[START Given information]

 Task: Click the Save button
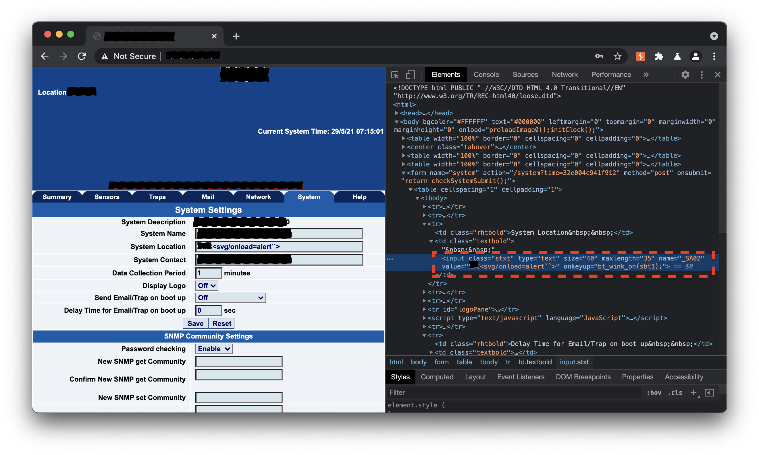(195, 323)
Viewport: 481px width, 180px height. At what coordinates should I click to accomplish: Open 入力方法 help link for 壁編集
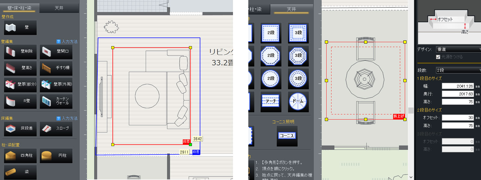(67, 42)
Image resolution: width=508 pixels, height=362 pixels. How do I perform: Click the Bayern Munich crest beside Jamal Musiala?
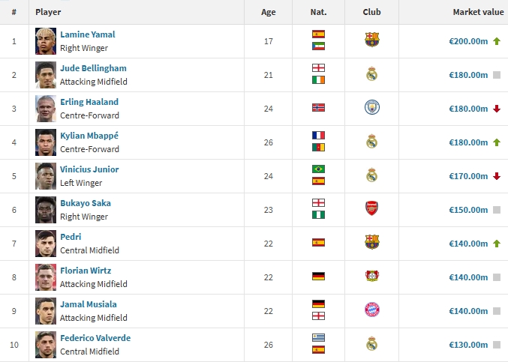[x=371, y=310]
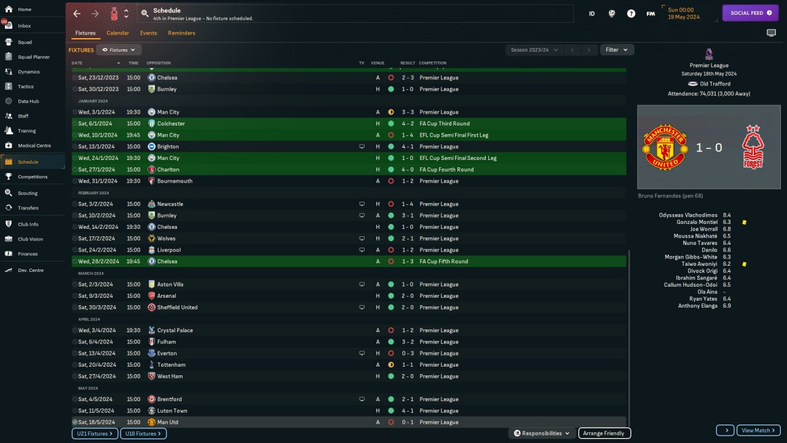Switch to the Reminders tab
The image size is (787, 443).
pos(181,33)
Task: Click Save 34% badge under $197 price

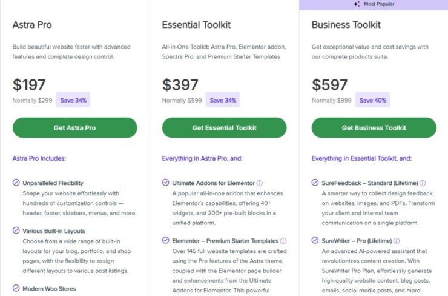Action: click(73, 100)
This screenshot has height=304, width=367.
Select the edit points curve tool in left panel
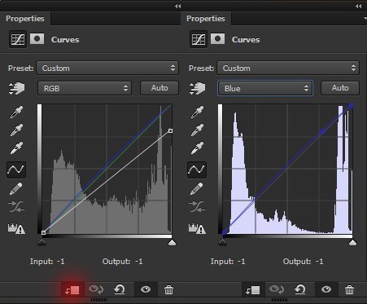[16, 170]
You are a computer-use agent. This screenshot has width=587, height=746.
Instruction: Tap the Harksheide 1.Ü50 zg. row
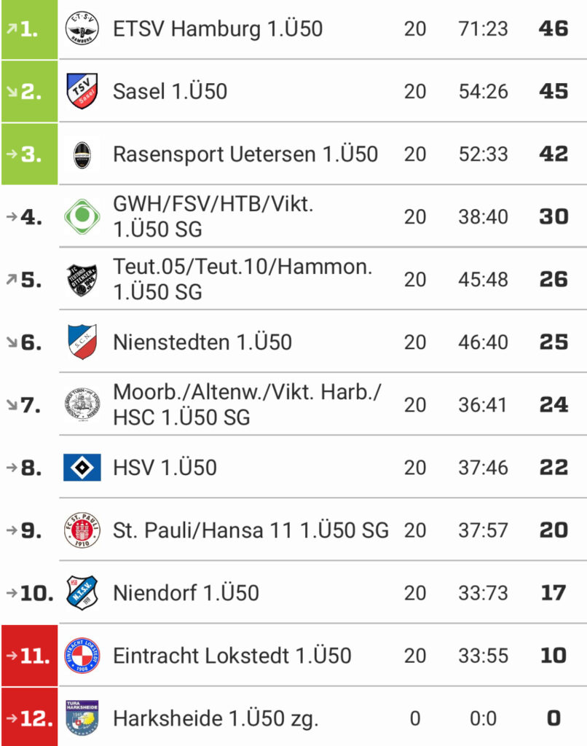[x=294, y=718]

[END Given information]
[START Given information]

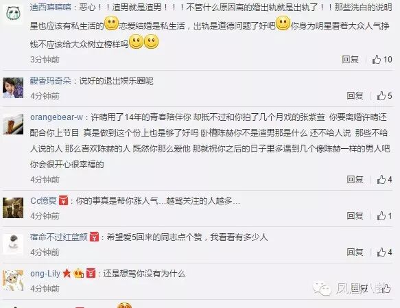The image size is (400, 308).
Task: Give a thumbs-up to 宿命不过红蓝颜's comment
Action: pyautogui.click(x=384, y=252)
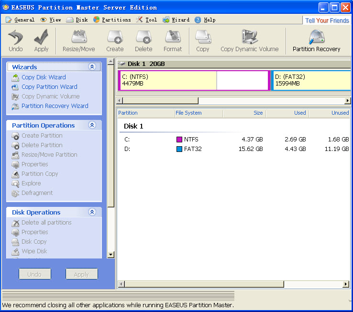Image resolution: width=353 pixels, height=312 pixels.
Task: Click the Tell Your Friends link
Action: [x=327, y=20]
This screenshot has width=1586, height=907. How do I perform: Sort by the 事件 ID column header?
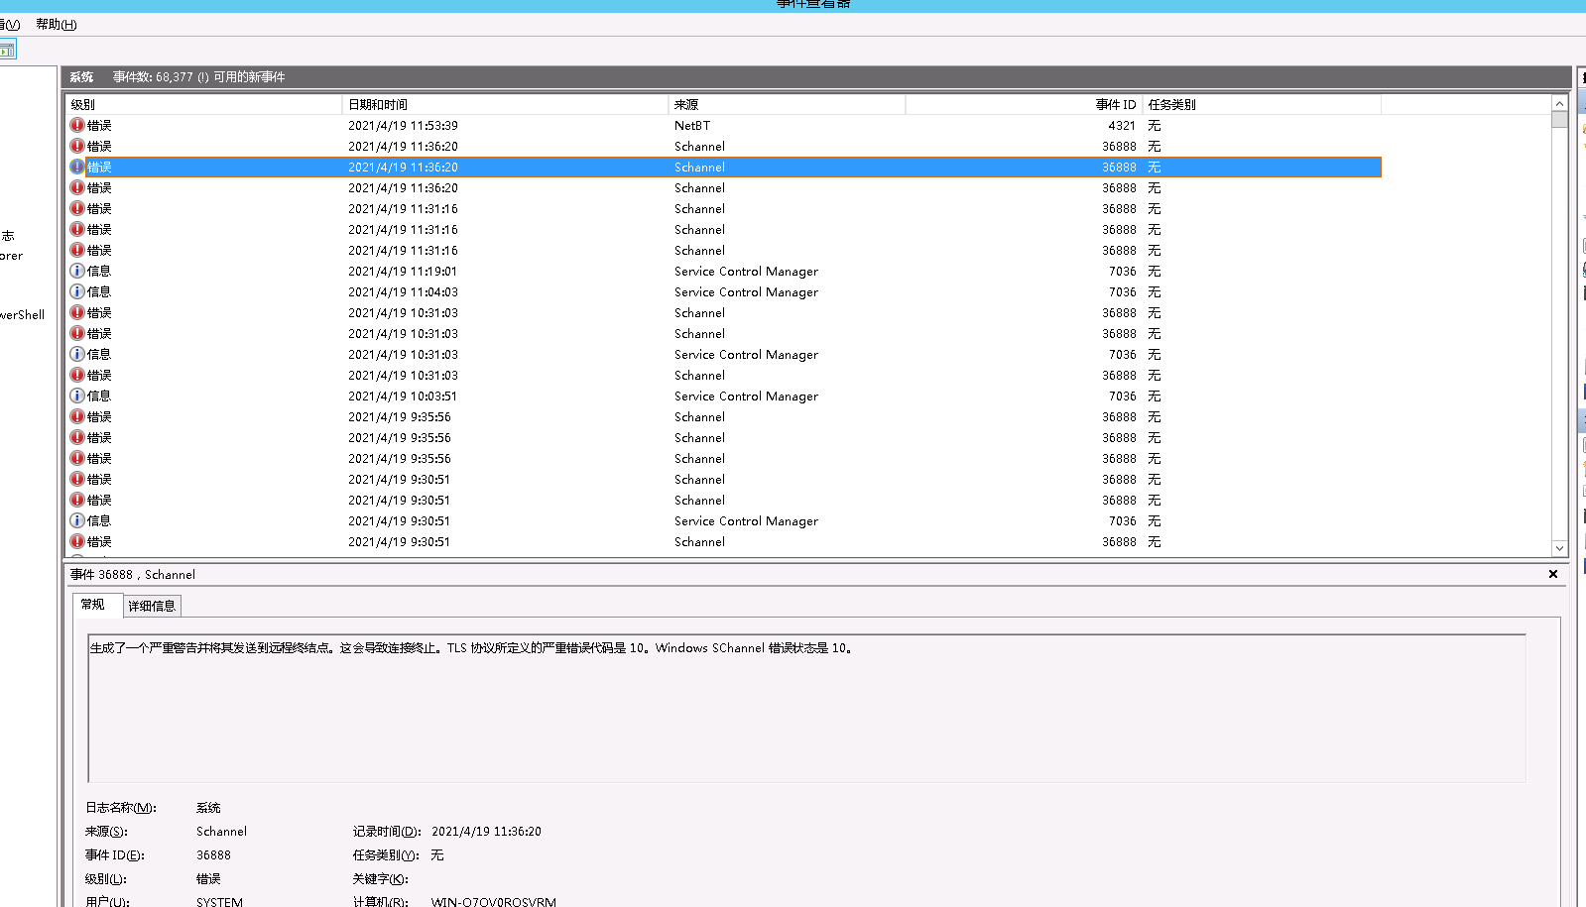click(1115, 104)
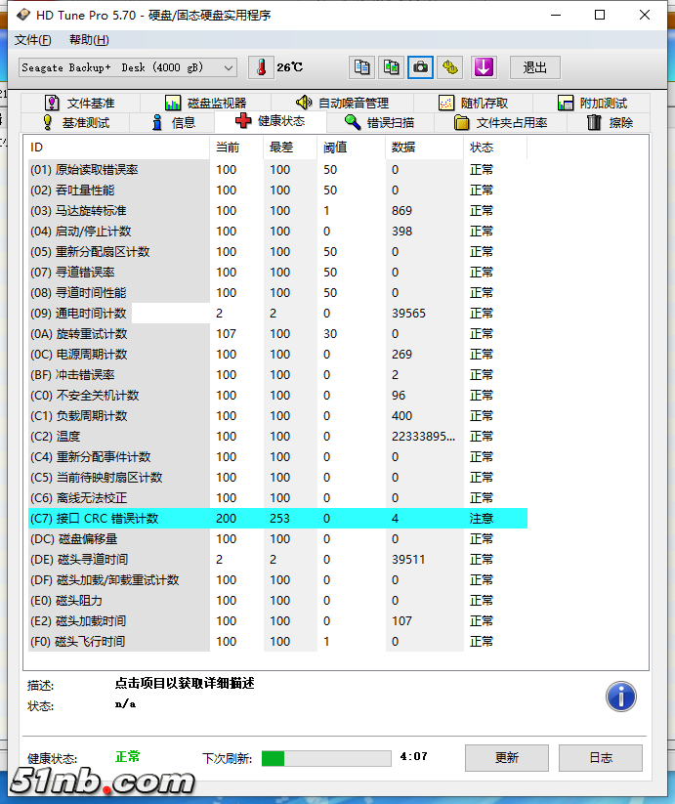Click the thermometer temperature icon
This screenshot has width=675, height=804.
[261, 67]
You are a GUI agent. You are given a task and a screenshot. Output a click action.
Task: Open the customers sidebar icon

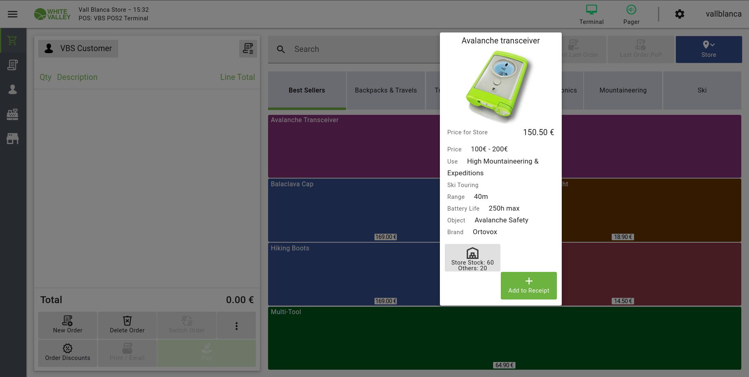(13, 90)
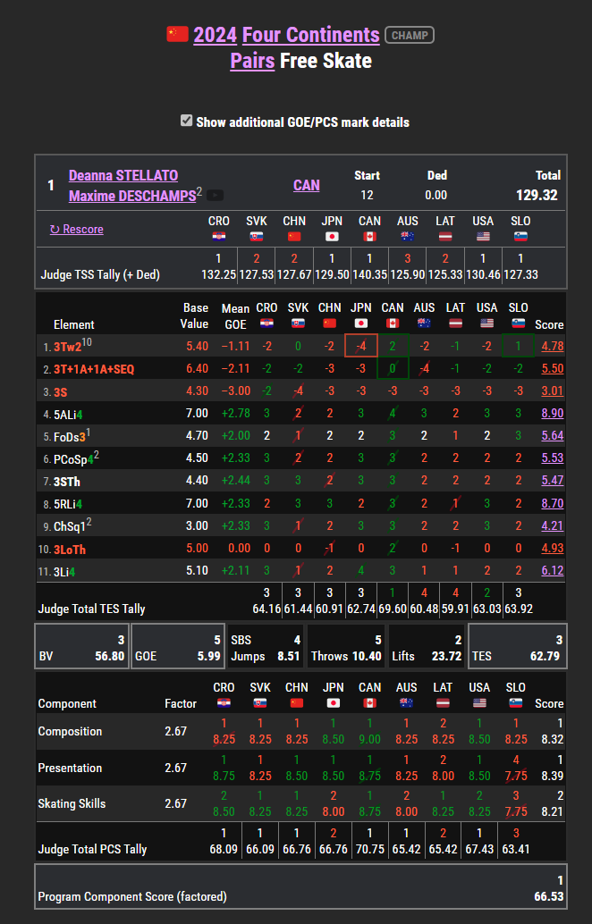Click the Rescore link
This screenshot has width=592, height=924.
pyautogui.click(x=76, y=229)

[END Given information]

The exercise: Change "Tap" to "Press" in the stretch from the line containing "You are a computer-use" through the line containing "[x=294, y=718]", and return only those lines with nothing else altered. Leave the pictures out.

The reply:
You are a computer-use agent. This screenshot has width=587, height=746.
Instruction: Press the Harksheide 1.Ü50 zg. row
[x=294, y=718]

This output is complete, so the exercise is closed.